_GOAL OF THE EXERCISE_
Report each line of the data below in which "agent" appears.

_Collected data_
-=-=-

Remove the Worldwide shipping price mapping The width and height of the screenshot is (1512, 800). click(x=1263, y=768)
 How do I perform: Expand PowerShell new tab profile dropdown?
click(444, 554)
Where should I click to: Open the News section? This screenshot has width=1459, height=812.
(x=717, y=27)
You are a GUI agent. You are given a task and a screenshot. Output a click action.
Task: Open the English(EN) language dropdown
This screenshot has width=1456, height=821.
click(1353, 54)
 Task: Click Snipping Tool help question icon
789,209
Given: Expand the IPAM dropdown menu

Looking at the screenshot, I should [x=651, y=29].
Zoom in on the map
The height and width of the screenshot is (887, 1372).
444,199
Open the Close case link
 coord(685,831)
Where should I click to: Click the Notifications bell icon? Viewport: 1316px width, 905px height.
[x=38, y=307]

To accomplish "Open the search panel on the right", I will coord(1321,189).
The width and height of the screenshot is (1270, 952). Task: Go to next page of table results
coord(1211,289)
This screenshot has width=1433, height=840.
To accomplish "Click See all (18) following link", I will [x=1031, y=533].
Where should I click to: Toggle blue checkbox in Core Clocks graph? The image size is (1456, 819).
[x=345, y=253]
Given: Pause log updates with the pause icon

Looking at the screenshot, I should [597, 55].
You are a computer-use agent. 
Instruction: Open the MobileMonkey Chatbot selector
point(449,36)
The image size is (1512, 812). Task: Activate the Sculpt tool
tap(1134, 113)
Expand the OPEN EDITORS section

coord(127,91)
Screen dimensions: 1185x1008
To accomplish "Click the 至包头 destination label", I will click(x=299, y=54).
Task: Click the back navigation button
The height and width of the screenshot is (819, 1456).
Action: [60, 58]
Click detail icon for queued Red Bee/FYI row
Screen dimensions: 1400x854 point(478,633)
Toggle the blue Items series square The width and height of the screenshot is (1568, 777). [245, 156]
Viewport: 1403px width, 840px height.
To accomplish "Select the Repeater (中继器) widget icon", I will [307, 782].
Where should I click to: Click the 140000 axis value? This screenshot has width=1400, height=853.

-=-=-

_EXPECTED ANSWER_
You are a GUI agent. You are given a task and a screenshot. Output a click action.
You are a computer-use agent. 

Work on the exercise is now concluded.